ACTIVITY
Filter the listing below down to the lines containing the word "dimensions".

### DATA FOR PROCESSING

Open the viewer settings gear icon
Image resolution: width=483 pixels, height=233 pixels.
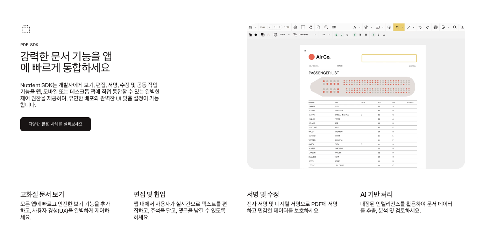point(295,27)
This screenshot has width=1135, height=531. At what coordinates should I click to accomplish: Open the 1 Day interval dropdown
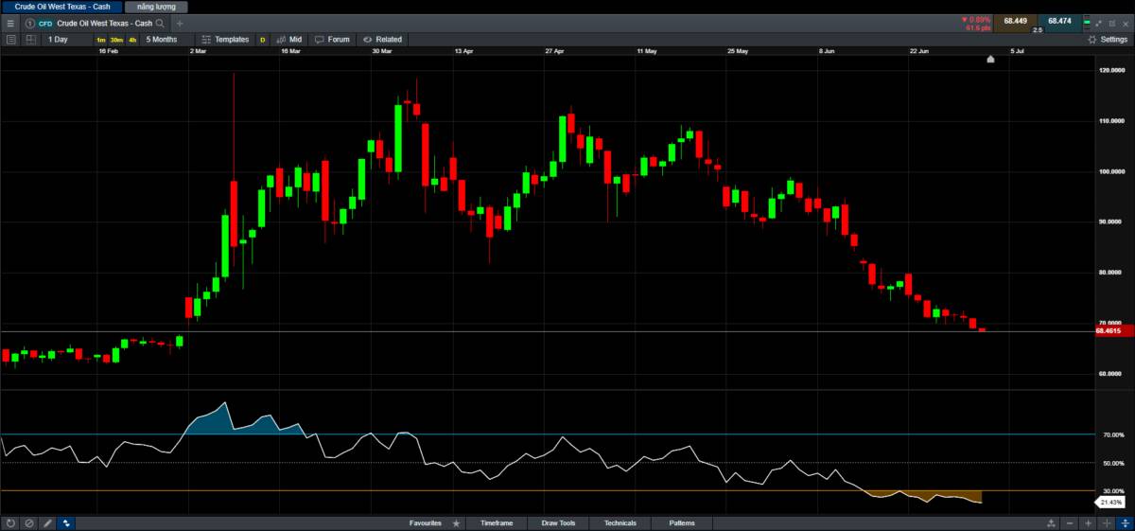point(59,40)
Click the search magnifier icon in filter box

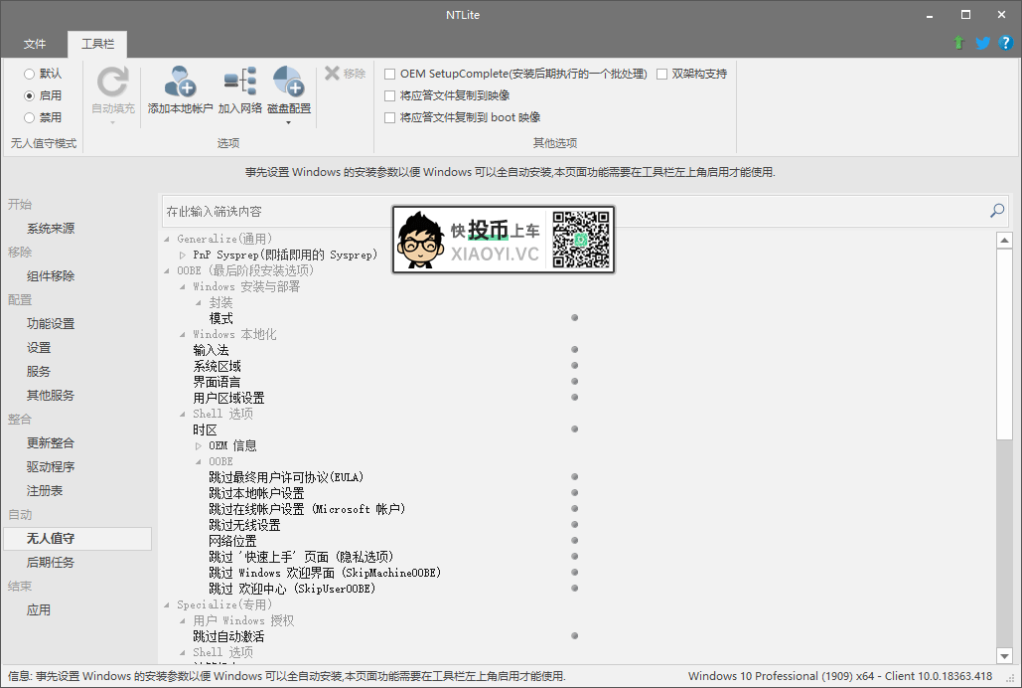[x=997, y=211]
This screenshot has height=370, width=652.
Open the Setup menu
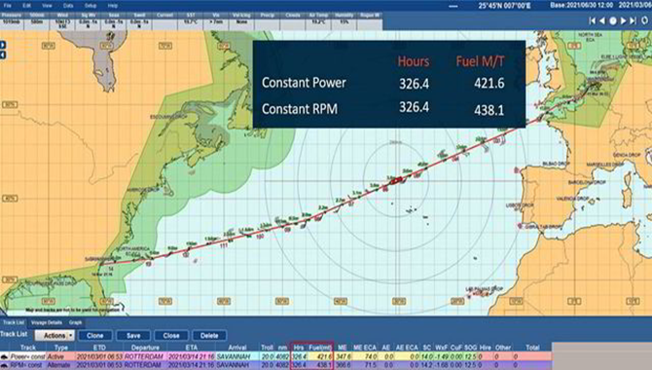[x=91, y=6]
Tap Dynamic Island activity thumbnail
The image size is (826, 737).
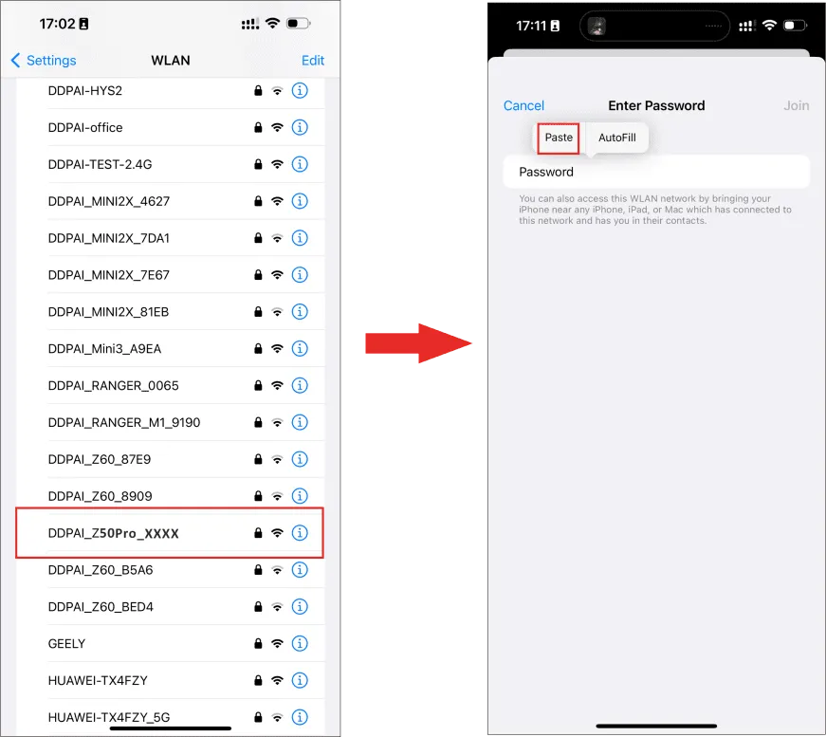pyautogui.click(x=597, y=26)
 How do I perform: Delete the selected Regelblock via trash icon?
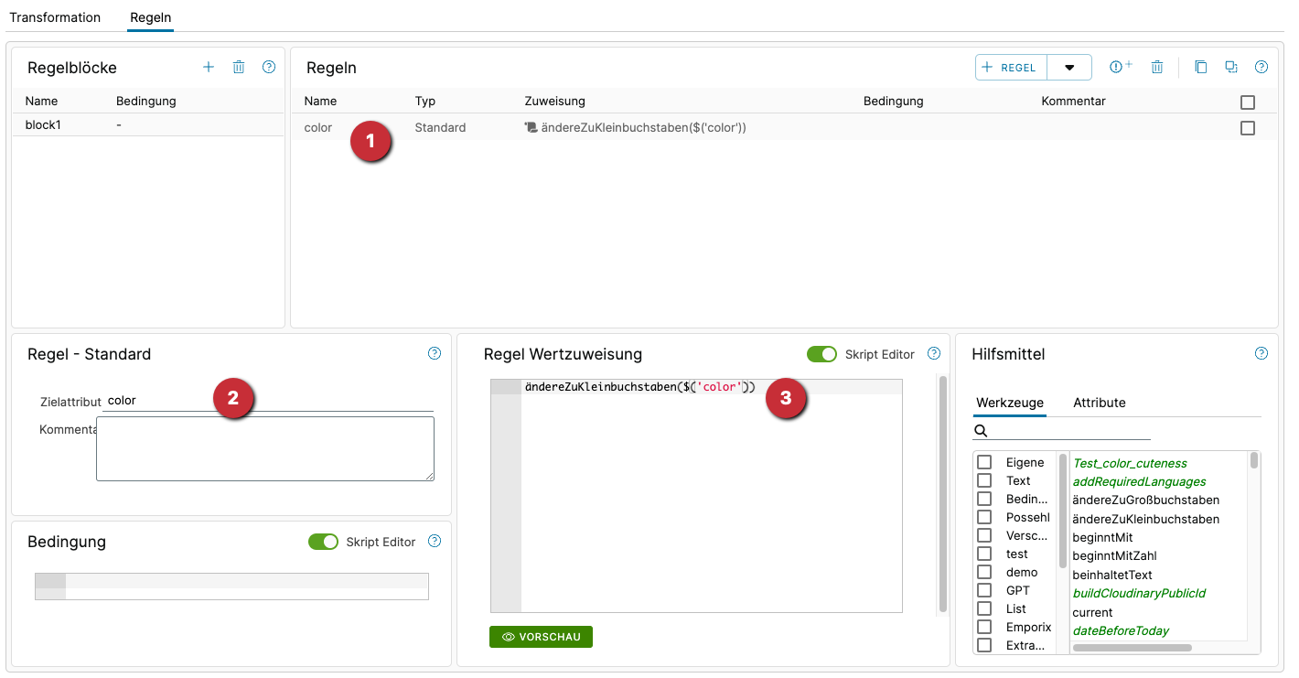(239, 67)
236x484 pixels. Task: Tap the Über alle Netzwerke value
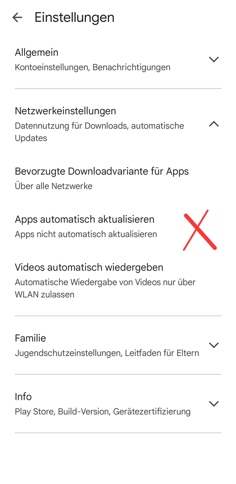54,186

######
### DATA FOR PROCESSING

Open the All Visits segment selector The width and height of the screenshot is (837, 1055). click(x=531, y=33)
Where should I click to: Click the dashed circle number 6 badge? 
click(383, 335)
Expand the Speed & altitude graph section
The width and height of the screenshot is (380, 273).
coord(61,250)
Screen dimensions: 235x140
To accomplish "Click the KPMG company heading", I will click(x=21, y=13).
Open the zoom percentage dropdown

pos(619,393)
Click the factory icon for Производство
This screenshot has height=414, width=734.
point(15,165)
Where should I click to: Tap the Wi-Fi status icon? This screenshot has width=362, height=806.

######
### DATA FOR PROCESSING

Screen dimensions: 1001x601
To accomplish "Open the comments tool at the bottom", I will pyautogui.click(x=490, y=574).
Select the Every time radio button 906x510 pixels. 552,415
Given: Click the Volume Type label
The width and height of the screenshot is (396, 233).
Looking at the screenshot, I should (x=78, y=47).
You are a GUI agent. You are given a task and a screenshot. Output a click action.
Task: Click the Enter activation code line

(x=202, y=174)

######

WORKED SOLUTION
Screen dimensions: 235x140
Screen dimensions: 1001x601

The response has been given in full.